Textausschnitt -
###

Claudia "Wanda" Reichardt kam nach Dresden. In der baufälligen Villa Marie fand sie eine Bleibe im Kreise einiger Künstler*innen und eröffnete später die private Galerie 'fotogen'. Auch wenn die Galerie 1987 verboten wurde: stoppen konnte man Wanda nicht. Ihre Sicht auf die Ereignisse um 1989 schilderte sie in einem Podiumsgespräch am 18. Oktober 2019 zu ostdeutschen Frauen*kämpfen und in diesem Interview.
Frage: Du hast 1982 die Villa Marie besetzt, dort bis 1990 gelebt und dort auch die Galerie "fotogen" betrieben. Wie war die Zeit? Was war das Besondere der Galerie und wie prägend war die Galerie für die Kunstszene in Dresden und über Dresden hinaus?

###

Aufgabe a -
Beantworte anhand des Textausschnitts:
(i) In welchem Jahr wurde die Villa Marie besetzt?
(ii) In welchem Jahr wurde die Galerie „fotogen“ verboten?
(iii) An welchem Datum fand das Podiumsgespräch zu ostdeutschen Frauen*kämpfen statt?
Textausschnitt und Auflistung stammen aus unterschiedlichen Quellen.

Aufgabendaten -
###

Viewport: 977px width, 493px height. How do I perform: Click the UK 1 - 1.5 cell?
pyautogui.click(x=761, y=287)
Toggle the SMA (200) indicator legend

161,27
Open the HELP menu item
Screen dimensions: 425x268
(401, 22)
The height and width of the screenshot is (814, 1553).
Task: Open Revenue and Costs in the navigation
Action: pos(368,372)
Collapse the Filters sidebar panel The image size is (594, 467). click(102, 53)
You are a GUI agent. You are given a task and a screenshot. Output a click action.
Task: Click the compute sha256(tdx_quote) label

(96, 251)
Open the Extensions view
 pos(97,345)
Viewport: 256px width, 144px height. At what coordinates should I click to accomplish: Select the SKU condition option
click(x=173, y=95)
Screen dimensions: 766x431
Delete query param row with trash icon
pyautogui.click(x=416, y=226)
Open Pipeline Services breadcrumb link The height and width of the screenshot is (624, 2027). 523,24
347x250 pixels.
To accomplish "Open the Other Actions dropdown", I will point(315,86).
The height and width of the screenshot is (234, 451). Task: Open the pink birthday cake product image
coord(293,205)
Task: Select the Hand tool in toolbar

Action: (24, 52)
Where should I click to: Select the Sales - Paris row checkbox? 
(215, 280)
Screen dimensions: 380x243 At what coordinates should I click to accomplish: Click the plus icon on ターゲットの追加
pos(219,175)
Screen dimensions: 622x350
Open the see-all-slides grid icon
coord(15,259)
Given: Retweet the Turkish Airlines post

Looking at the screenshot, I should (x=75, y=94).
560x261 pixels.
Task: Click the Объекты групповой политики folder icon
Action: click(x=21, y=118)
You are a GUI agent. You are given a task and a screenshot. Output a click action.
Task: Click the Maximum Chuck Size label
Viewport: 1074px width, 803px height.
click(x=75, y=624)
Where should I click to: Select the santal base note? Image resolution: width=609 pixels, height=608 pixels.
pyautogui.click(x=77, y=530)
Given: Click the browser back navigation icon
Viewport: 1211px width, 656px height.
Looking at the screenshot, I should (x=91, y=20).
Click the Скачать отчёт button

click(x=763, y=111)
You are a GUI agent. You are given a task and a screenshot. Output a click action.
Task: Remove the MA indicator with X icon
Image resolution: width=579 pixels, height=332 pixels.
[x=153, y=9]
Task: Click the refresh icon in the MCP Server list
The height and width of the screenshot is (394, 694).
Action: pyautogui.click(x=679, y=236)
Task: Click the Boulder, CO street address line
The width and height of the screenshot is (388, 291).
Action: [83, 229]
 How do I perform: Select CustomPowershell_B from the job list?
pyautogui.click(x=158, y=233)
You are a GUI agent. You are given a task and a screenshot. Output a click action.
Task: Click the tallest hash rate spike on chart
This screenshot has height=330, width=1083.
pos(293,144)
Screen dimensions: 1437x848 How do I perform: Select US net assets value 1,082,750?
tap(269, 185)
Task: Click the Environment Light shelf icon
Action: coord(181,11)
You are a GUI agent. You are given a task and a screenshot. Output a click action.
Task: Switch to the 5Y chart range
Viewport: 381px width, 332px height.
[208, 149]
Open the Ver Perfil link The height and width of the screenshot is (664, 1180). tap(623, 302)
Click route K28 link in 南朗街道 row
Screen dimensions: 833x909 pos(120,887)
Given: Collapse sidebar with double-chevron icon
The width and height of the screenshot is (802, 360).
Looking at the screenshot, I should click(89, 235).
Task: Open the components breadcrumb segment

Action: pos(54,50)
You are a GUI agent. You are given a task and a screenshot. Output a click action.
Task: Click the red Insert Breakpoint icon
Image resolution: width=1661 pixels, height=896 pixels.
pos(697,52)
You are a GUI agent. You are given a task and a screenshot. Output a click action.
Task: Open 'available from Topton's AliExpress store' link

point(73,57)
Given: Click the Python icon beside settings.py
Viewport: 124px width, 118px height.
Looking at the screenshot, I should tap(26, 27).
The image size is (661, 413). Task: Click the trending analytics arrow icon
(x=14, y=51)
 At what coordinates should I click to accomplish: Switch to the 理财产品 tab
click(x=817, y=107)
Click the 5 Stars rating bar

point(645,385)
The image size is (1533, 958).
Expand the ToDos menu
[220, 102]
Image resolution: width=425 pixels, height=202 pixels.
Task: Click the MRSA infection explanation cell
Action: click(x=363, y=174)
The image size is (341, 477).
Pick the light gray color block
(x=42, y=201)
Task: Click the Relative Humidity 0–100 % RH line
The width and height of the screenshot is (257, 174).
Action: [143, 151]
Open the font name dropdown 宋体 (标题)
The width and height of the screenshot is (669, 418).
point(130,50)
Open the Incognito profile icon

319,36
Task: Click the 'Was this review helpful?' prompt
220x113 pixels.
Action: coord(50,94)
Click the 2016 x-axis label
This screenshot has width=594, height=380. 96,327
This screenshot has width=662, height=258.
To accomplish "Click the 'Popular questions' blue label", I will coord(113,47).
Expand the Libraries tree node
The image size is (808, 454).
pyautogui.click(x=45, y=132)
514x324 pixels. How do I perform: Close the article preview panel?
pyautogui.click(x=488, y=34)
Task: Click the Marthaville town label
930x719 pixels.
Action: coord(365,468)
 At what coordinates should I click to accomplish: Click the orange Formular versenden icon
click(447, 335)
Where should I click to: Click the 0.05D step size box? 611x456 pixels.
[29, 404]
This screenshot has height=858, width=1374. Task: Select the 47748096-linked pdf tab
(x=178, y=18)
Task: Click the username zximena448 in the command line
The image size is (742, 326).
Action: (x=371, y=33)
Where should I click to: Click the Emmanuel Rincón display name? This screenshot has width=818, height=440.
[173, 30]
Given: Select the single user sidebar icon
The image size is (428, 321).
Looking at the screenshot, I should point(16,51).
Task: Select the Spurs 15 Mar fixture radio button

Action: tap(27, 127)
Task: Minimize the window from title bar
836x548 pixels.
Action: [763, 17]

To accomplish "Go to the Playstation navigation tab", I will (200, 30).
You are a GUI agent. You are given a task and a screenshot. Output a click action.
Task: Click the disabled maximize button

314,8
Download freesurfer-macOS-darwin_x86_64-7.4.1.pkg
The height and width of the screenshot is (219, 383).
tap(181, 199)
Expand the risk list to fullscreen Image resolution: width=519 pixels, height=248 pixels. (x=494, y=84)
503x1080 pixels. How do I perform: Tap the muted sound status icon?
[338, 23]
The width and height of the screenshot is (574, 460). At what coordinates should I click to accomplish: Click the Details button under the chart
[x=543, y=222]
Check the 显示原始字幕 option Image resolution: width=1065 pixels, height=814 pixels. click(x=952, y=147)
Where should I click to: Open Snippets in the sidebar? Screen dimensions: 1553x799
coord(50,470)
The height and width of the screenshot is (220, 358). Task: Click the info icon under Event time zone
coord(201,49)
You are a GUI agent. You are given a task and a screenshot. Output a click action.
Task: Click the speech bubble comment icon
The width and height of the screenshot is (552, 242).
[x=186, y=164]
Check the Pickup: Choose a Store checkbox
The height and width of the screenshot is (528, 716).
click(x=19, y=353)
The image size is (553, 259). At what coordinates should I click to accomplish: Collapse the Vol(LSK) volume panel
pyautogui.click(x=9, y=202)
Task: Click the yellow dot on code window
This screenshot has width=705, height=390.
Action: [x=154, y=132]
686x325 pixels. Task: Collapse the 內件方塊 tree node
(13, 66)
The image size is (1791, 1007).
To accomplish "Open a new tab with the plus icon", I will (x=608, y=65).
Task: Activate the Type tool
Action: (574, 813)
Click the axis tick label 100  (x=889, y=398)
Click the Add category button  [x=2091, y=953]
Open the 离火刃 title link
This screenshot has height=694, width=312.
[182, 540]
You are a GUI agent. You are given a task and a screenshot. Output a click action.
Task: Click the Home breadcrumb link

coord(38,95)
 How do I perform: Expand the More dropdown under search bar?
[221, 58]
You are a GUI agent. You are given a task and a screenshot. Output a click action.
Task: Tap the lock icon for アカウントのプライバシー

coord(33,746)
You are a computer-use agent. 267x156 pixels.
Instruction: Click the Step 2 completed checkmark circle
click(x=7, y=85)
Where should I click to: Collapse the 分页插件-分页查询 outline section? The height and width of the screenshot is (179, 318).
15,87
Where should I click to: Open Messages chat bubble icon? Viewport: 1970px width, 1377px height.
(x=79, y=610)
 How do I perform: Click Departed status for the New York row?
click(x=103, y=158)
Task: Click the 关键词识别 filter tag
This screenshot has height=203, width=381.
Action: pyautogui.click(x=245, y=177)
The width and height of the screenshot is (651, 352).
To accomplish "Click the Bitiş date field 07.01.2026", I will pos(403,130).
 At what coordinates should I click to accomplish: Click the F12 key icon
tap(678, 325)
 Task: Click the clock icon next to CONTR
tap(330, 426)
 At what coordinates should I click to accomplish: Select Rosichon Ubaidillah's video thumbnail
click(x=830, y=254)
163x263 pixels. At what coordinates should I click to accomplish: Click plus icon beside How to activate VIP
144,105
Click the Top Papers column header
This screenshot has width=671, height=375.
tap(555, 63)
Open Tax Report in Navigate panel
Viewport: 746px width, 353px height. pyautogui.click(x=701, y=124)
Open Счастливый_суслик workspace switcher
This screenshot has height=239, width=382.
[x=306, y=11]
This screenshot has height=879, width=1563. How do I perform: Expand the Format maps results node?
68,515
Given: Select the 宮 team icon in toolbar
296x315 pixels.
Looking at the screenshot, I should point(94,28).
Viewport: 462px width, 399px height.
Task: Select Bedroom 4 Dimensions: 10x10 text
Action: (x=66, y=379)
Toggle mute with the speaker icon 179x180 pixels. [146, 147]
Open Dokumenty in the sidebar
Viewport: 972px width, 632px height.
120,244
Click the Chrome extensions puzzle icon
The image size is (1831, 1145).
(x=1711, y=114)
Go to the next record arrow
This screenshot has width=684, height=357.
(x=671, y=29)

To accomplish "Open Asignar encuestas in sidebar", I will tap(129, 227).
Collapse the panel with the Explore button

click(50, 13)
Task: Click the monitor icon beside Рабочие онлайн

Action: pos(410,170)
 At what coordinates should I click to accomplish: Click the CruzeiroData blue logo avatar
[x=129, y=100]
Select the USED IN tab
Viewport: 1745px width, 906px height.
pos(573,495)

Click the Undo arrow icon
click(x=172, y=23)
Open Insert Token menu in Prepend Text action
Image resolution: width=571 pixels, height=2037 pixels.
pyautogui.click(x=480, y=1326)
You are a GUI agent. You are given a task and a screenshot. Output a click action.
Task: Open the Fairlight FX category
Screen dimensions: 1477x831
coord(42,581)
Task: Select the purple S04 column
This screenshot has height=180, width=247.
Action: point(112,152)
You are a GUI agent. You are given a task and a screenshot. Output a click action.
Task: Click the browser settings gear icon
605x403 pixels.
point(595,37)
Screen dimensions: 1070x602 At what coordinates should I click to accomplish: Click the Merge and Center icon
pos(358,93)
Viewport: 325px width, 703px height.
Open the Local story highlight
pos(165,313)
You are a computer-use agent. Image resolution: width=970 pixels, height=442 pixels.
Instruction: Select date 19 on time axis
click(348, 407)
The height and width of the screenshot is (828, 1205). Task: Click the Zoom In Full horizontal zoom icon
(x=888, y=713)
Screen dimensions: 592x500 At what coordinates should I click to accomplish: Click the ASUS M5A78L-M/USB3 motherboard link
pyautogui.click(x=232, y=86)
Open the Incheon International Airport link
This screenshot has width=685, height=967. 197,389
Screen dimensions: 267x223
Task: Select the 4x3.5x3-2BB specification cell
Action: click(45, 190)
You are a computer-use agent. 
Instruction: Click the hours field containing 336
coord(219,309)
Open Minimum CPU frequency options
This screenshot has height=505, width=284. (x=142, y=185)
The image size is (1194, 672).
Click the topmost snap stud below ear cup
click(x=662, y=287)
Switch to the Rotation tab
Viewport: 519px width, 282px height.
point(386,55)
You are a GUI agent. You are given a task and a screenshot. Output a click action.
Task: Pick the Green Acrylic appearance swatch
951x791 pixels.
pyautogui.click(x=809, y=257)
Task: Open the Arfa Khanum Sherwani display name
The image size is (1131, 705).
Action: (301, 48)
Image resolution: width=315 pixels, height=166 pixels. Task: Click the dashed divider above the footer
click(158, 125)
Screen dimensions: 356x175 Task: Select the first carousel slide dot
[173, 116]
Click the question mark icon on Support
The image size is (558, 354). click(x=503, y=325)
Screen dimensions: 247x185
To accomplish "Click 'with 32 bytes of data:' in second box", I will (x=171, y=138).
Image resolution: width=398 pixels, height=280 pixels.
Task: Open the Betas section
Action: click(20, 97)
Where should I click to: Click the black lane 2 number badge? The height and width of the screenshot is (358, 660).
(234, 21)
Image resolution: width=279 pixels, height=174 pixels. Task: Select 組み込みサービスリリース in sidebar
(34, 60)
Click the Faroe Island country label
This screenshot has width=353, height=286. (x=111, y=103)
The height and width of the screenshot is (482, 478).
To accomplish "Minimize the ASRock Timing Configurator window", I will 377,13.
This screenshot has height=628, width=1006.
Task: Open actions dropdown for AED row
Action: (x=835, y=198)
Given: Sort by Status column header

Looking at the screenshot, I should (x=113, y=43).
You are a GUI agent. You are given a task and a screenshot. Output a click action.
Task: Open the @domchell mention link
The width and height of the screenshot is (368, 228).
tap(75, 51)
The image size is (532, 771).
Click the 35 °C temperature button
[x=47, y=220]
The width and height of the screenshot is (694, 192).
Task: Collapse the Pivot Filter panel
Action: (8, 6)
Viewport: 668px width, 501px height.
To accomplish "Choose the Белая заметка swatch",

###

Aufgabe b - Überführe die Zeilen der Auflistung zwischen der Zeile mit „The width and height of the screenshot is (651, 352).“ und der Zeile mit „pos(573,495)“, beide einschließlich, in eine Markdown-Tabelle mit den Spalten „Nr“ (fortlaufende Zeilennummer) und „Zeile“. Leerzeilen entfallen.

Endgültige Antwort a -
(i) 1982
(ii) 1987
(iii) Am 18. Oktober 2019

Endgültige Antwort b -
| Nr | Zeile |
|---|---|
| 1 | The width and height of the screenshot is (651, 352). |
| 2 | To accomplish "Click the Bitiş date field 07.01.2026", I will pos(403,130). |
| 3 |  At what coordinates should I click to accomplish: Click the F12 key icon |
| 4 | tap(678, 325) |
| 5 |  Task: Click the clock icon next to CONTR |
| 6 | tap(330, 426) |
| 7 |  At what coordinates should I click to accomplish: Select Rosichon Ubaidillah's video thumbnail |
| 8 | click(x=830, y=254) |
| 9 | 163x263 pixels. At what coordinates should I click to accomplish: Click plus icon beside How to activate VIP |
| 10 | 144,105 |
| 11 | Click the Top Papers column header |
| 12 | This screenshot has width=671, height=375. |
| 13 | tap(555, 63) |
| 14 | Open Tax Report in Navigate panel |
| 15 | Viewport: 746px width, 353px height. pyautogui.click(x=701, y=124) |
| 16 | Open Счастливый_суслик workspace switcher |
| 17 | This screenshot has height=239, width=382. |
| 18 | [x=306, y=11] |
| 19 | This screenshot has height=879, width=1563. How do I perform: Expand the Format maps results node? |
| 20 | 68,515 |
| 21 | Given: Select the 宮 team icon in toolbar |
| 22 | 296x315 pixels. |
| 23 | Looking at the screenshot, I should point(94,28). |
| 24 | Viewport: 462px width, 399px height. |
| 25 | Task: Select Bedroom 4 Dimensions: 10x10 text |
| 26 | Action: (x=66, y=379) |
| 27 | Toggle mute with the speaker icon 179x180 pixels. [146, 147] |
| 28 | Open Dokumenty in the sidebar |
| 29 | Viewport: 972px width, 632px height. |
| 30 | 120,244 |
| 31 | Click the Chrome extensions puzzle icon |
| 32 | The image size is (1831, 1145). |
| 33 | (x=1711, y=114) |
| 34 | Go to the next record arrow |
| 35 | This screenshot has width=684, height=357. |
| 36 | (x=671, y=29) |
| 37 | To accomplish "Open Asignar encuestas in sidebar", I will tap(129, 227). |
| 38 | Collapse the panel with the Explore button |
| 39 | click(50, 13) |
| 40 | Task: Click the monitor icon beside Рабочие онлайн |
| 41 | Action: pos(410,170) |
| 42 |  At what coordinates should I click to accomplish: Click the CruzeiroData blue logo avatar |
| 43 | [x=129, y=100] |
| 44 | Select the USED IN tab |
| 45 | Viewport: 1745px width, 906px height. |
| 46 | pos(573,495) |